A vontade de congelar a memória intacta do 25 de abril será maior do que a vontade de descongelar o que falhou? Uma Europa democrática escrava dos EUA (um Papão Democrático); da Rússia (um Lobo mascarado de Avozinha); da China (uma ditadura que ninguém desafia). Somos a sociedade do “made in China”, do come e cospe, do não é nada connosco. Somos democratas que alimentam ditaduras. Mas o que pode Portugal contra o mundo? Se calhar não pode nada, mas na descida da Avenida da Liberdade, quase que parece que podemos tudo, somos a reencarnação da mudança, do dinamismo, da luta, da revolta. Mas eis que acordamos na manhã seguinte, ainda adormecidos na calmaria que restou da festa, e tudo se reorganiza na mesma pasmaceira.

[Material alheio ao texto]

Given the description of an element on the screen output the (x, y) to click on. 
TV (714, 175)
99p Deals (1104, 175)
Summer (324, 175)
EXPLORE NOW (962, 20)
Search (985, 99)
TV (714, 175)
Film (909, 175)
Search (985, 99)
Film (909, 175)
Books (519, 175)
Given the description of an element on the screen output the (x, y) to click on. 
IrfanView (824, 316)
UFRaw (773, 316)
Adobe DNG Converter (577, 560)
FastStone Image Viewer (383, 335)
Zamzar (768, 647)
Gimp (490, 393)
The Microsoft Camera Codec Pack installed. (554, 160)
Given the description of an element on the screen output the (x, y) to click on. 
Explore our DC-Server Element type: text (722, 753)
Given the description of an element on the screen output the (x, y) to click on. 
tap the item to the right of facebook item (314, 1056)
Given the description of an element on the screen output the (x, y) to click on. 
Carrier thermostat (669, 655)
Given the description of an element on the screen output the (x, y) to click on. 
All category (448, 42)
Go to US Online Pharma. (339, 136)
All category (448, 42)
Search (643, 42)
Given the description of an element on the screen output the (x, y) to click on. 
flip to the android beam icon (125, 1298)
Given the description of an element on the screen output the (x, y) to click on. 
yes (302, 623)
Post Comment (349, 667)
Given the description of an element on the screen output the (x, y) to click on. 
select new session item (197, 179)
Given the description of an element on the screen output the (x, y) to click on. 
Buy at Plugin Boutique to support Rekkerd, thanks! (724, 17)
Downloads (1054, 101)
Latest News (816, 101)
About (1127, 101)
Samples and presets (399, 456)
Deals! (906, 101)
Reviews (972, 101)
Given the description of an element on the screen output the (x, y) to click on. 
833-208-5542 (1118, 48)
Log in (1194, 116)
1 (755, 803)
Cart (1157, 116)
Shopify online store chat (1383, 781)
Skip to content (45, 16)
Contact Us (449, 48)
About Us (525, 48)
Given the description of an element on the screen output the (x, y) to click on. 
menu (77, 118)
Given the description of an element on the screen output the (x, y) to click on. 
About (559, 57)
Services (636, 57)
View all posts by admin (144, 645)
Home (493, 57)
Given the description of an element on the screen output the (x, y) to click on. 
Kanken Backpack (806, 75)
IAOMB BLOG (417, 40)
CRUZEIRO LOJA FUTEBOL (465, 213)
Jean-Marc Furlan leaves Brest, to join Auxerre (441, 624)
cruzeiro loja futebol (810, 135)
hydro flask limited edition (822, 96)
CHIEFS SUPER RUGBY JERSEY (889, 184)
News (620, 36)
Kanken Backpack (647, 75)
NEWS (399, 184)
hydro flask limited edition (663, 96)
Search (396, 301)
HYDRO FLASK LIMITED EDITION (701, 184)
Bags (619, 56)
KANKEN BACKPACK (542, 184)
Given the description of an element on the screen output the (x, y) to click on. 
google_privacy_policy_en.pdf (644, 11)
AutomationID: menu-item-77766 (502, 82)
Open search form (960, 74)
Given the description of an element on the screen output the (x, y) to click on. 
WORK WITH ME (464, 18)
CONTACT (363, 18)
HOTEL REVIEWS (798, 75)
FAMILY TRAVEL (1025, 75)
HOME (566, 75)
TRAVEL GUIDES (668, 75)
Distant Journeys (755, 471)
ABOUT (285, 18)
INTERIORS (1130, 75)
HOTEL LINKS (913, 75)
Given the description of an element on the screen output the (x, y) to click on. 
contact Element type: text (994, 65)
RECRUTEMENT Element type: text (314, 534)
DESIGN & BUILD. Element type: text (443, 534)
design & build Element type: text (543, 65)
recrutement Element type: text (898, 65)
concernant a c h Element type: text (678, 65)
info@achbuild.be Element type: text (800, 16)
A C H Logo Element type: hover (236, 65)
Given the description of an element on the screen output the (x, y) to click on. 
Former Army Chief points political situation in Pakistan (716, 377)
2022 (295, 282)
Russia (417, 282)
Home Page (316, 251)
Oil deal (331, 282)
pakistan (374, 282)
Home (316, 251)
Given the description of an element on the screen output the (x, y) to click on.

E se é fácil deixarmos de ser reféns do mundo? Não é. Mas “mudam-se os tempos, mudam-se as vontades, muda-se o ser, muda-se a confiança…”. Nos 500 anos de Camões, quase ignorámos as celebrações do poeta que, não por acaso, vislumbrou, com séculos de avanço, essa imagem tão portuguesa: “Oh, maldito o primeiro que, no mundo, nas ondas vela pôs em seco lenho!” O velho do Restelo que vive em cada um de nós não deixa morrer o conforto da revolução que já se fez, mas treme que nem varas de embarcar na próxima.